▸ **Exercise objective**: Give every line below again, exactly.

▸ **Source material**:
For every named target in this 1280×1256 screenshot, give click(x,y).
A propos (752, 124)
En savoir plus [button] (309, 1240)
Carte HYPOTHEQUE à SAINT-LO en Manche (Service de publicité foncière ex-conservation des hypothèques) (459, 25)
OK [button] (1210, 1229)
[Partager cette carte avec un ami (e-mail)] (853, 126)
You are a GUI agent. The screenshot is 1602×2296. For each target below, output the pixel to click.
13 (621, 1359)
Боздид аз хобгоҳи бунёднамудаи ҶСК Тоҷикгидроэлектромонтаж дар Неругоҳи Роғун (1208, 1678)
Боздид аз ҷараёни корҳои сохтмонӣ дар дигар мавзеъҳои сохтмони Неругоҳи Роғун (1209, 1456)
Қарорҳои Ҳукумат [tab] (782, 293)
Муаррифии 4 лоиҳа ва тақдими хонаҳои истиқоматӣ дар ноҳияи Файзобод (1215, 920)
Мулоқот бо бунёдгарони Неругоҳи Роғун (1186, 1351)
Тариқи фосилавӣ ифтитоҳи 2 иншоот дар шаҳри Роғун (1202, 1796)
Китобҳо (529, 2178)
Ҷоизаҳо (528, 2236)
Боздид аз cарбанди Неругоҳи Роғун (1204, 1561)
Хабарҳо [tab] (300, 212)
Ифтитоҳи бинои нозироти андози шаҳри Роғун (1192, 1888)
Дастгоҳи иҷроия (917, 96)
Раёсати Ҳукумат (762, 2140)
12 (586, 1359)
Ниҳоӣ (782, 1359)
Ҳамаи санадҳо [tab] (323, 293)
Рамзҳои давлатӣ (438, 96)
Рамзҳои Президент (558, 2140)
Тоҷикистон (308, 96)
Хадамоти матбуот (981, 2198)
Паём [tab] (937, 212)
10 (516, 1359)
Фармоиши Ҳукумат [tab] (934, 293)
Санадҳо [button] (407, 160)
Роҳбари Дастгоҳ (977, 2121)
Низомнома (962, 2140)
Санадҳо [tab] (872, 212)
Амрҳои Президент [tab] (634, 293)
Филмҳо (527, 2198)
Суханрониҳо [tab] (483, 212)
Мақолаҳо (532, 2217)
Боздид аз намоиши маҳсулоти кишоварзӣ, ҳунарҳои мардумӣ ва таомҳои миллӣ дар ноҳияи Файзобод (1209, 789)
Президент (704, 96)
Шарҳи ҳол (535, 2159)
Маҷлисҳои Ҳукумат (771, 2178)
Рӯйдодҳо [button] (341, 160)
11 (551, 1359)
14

▸ **Exercise answer**:
For every named target in this 1280×1256 screenshot, give click(x,y).
A propos (752, 124)
En savoir plus [button] (309, 1240)
Carte HYPOTHEQUE à SAINT-LO en Manche (Service de publicité foncière ex-conservation des hypothèques) (459, 25)
OK [button] (1210, 1229)
[Partager cette carte avec un ami (e-mail)] (853, 126)
You are a GUI agent. The screenshot is 1602×2296. For each target below, output the pixel to click.
13 (621, 1359)
Боздид аз хобгоҳи бунёднамудаи ҶСК Тоҷикгидроэлектромонтаж дар Неругоҳи Роғун (1208, 1678)
Боздид аз ҷараёни корҳои сохтмонӣ дар дигар мавзеъҳои сохтмони Неругоҳи Роғун (1209, 1456)
Қарорҳои Ҳукумат [tab] (782, 293)
Муаррифии 4 лоиҳа ва тақдими хонаҳои истиқоматӣ дар ноҳияи Файзобод (1215, 920)
Мулоқот бо бунёдгарони Неругоҳи Роғун (1186, 1351)
Тариқи фосилавӣ ифтитоҳи 2 иншоот дар шаҳри Роғун (1202, 1796)
Китобҳо (529, 2178)
Ҷоизаҳо (528, 2236)
Боздид аз cарбанди Неругоҳи Роғун (1204, 1561)
Хабарҳо [tab] (300, 212)
Ифтитоҳи бинои нозироти андози шаҳри Роғун (1192, 1888)
Дастгоҳи иҷроия (917, 96)
Раёсати Ҳукумат (762, 2140)
12 (586, 1359)
Ниҳоӣ (782, 1359)
Ҳамаи санадҳо [tab] (323, 293)
Рамзҳои давлатӣ (438, 96)
Рамзҳои Президент (558, 2140)
Тоҷикистон (308, 96)
Хадамоти матбуот (981, 2198)
Паём [tab] (937, 212)
10 (516, 1359)
Фармоиши Ҳукумат [tab] (934, 293)
Санадҳо [button] (407, 160)
Роҳбари Дастгоҳ (977, 2121)
Низомнома (962, 2140)
Санадҳо [tab] (872, 212)
Амрҳои Президент [tab] (634, 293)
Филмҳо (527, 2198)
Суханрониҳо [tab] (483, 212)
Мақолаҳо (532, 2217)
Боздид аз намоиши маҳсулоти кишоварзӣ, ҳунарҳои мардумӣ ва таомҳои миллӣ дар ноҳияи Файзобод (1209, 789)
Президент (704, 96)
Шарҳи ҳол (535, 2159)
Маҷлисҳои Ҳукумат (771, 2178)
Рӯйдодҳо [button] (341, 160)
11 (551, 1359)
14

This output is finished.